Julie Kagawa is a New York Times-bestselling author. Shadow of the Fox is her newest novel.
(Galley provided by Harlequin Teen in exchange for an honest review.)
Nana is a proud stray cat who doesn’t need an owner, but he doesn’t mind the crunchies nice Satoru puts out for him. When Nana is hit by a car, he knows Satoru is the only one who can help him. One visit to a vet and a healed broken leg later, and Nana decides staying with Satoru isn’t so bad.
Life is good until Satoru tries to give him away. But Nana is smart and thwarts the exchange. Satisfied, Nana thinks all is good—until Satoru tries to give him away again. Soon the two are traveling across the country in a silver van as Satoru visits scenes from his childhood—and soon Nana realizes there’s more going on that a cross-country vacation.
This is a charming, heartwarming book, and I ugly-cried at the end. True story. It’s hard to do a book written from an animal’s point-of-view well, and this one is so well done! Nana’s attitude—and his essential catness—is vividly drawn, and he’s one of the best narrators I’ve ever read.
Hiro Arikawa is an award-winning author. The Traveling Cat Chronicles is her newest novel.

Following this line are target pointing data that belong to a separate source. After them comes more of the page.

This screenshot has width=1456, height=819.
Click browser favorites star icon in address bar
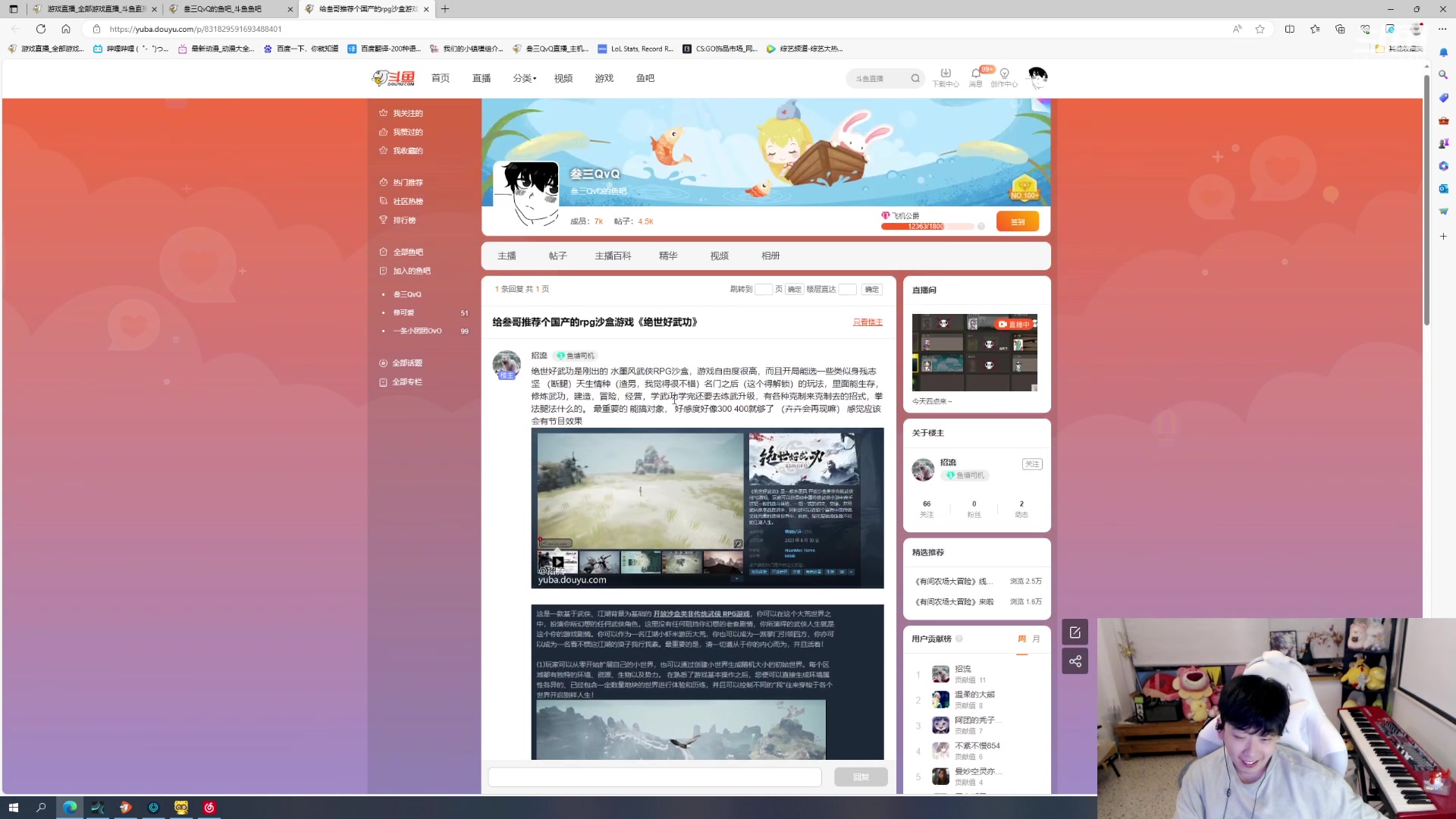point(1260,29)
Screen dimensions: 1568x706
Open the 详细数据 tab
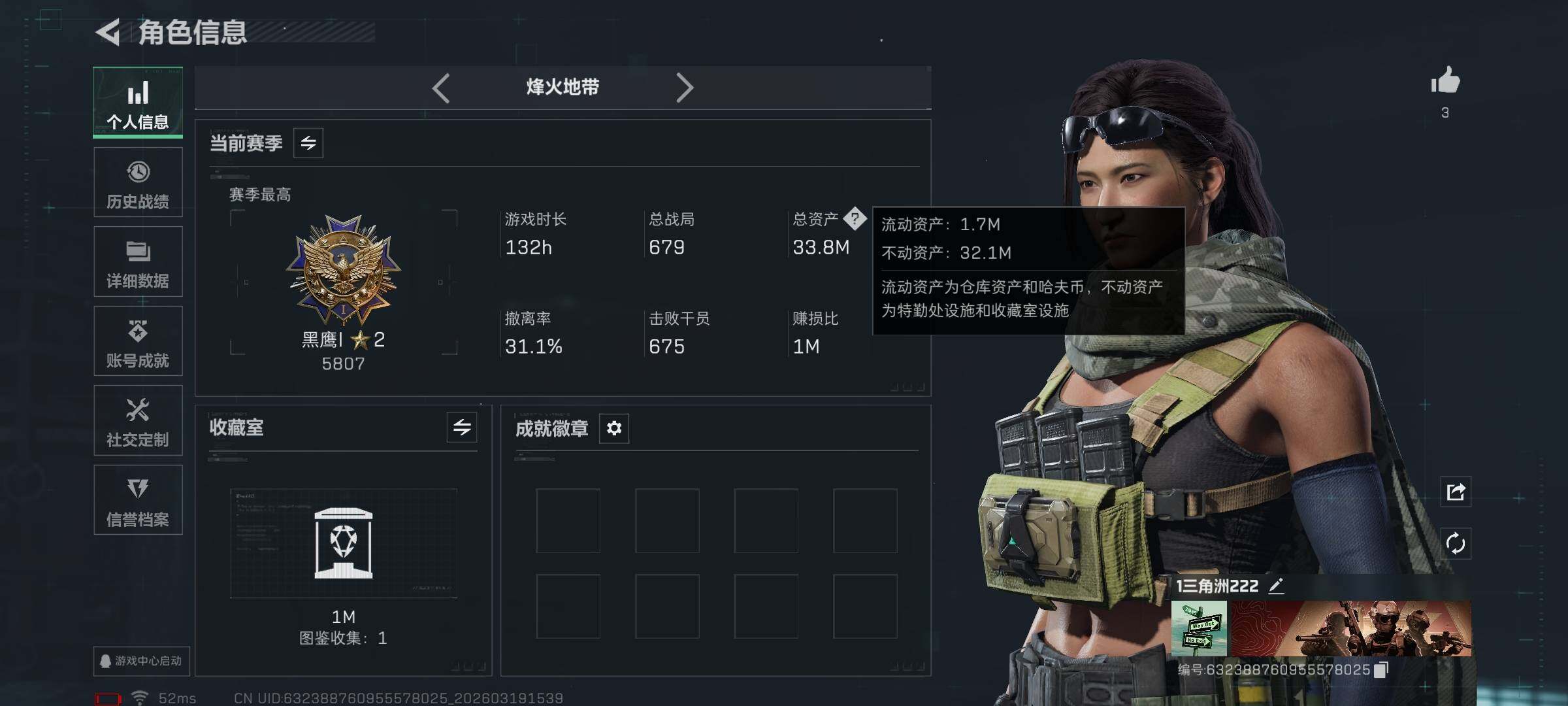[138, 261]
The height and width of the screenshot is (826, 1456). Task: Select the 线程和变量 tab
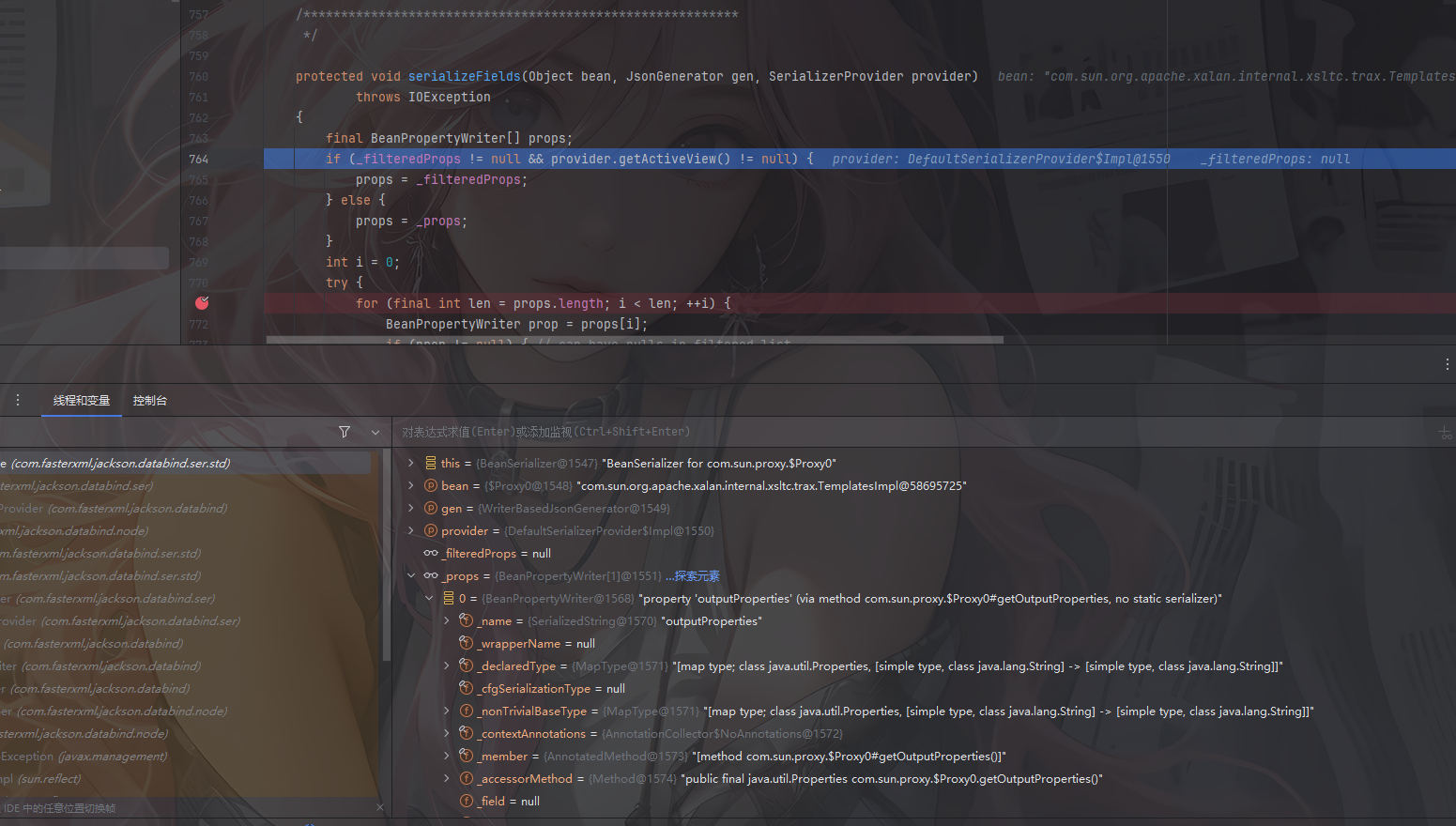[82, 401]
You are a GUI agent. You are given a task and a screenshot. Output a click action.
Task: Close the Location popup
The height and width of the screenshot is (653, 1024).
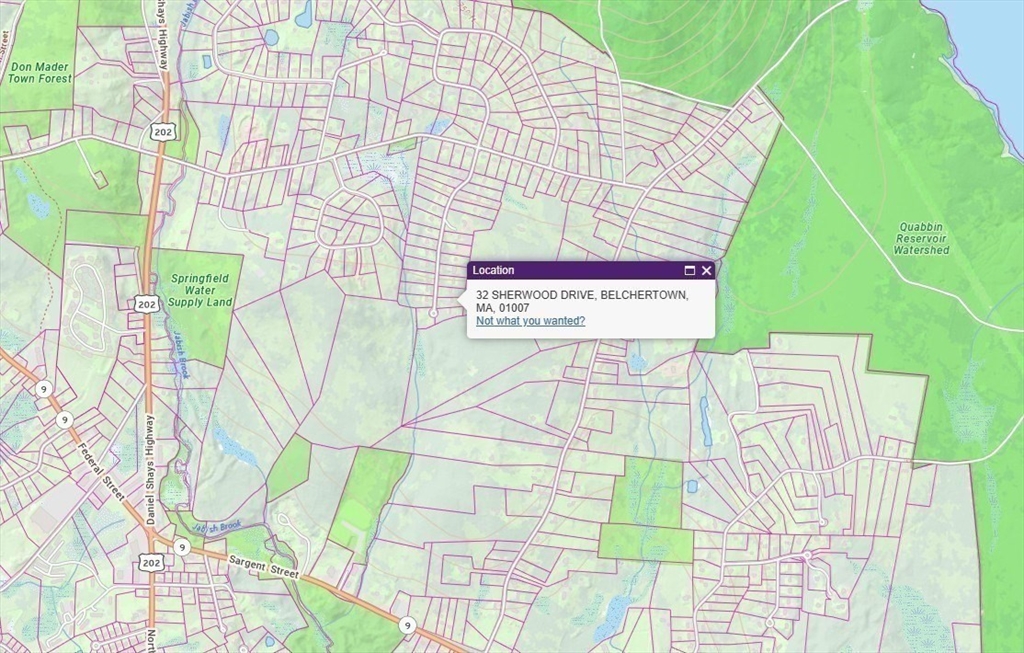[x=706, y=270]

(Galley provided by Berkley in exchange for an honest review.)
Growing up, Keiko was a strange child. She didn’t react like everyone else—two students fighting, and everyone wants them to stop? Bashing one of them in the head is the solution, right?—and she never understands why her reactions are so wrong. So she learned to mimic everyone around her, creating a nice, normal persona with nice, normal reactions.
For 18 years now, she’s worked part-time at a convenience store. She’s never had a boyfriend. She has only a few friends—who don’t know she’s playing a part. Her family doesn’t understand her. But the routine of the convenience store gives her structure, and the employee handbook gives her rules to follow—she knows the part she must play to look like everyone else.
When she meets a fellow convenience store worker who also doesn’t seem to know how to react, she decides to take action to make everyone finally believe she’s normal once and for all. But will change be for the better?
I’ve been fascinated with Japanese culture since the first time I read Shogun. That’s why I picked this up. However, this book ended up being pretty meh for me. I like feeling a connection with the characters, and I just didn’t get a sense of connection at all. I felt sorry for Keiko, but she felt so distant that I couldn’t really care. (Part of this may be due to the novel being a translation, part to the fact that Keiko may be on the spectrum, so she just isn’t easy to relate to.)
Sayaka Murata is an award-winning Japanese writer. Convenience Store Woman is her newest translated work.
(Galley provided by Grove in exchange for an honest review.)